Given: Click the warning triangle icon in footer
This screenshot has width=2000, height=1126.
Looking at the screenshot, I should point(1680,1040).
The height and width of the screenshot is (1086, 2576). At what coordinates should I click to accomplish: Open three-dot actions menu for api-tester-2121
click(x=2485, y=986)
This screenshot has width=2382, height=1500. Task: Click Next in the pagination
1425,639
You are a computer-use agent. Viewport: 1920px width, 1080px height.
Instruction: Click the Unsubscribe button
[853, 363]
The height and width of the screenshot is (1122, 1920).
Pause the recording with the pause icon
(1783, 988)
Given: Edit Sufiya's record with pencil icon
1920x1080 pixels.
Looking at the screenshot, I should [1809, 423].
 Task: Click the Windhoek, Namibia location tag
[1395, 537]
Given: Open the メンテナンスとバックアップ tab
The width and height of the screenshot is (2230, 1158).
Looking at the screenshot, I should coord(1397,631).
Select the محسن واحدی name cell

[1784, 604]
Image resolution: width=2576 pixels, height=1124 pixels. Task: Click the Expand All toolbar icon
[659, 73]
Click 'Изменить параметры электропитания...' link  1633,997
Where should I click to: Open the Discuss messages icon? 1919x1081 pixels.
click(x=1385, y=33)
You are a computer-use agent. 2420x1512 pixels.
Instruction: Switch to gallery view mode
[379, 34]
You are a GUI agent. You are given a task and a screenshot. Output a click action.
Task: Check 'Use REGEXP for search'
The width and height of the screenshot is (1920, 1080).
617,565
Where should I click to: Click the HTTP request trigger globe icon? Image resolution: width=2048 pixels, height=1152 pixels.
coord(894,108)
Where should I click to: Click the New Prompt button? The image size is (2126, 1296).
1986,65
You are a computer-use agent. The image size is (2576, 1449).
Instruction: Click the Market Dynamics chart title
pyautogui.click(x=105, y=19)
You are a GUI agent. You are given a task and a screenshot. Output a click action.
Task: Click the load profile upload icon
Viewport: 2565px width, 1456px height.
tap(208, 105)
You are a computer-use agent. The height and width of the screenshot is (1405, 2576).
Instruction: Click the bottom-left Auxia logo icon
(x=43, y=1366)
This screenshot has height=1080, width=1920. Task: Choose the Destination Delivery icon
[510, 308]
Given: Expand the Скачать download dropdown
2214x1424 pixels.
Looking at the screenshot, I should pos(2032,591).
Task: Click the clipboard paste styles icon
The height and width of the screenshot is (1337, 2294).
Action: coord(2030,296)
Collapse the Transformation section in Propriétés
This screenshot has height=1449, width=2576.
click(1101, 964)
***
▶ **Assignment**
Starting at the line with "Task: Click the clipboard paste styles icon", restate every line word for word through the end of the listing above.

▶ **Answer box**
Task: Click the clipboard paste styles icon
The height and width of the screenshot is (1337, 2294).
Action: coord(2030,296)
Collapse the Transformation section in Propriétés
This screenshot has height=1449, width=2576.
click(1101, 964)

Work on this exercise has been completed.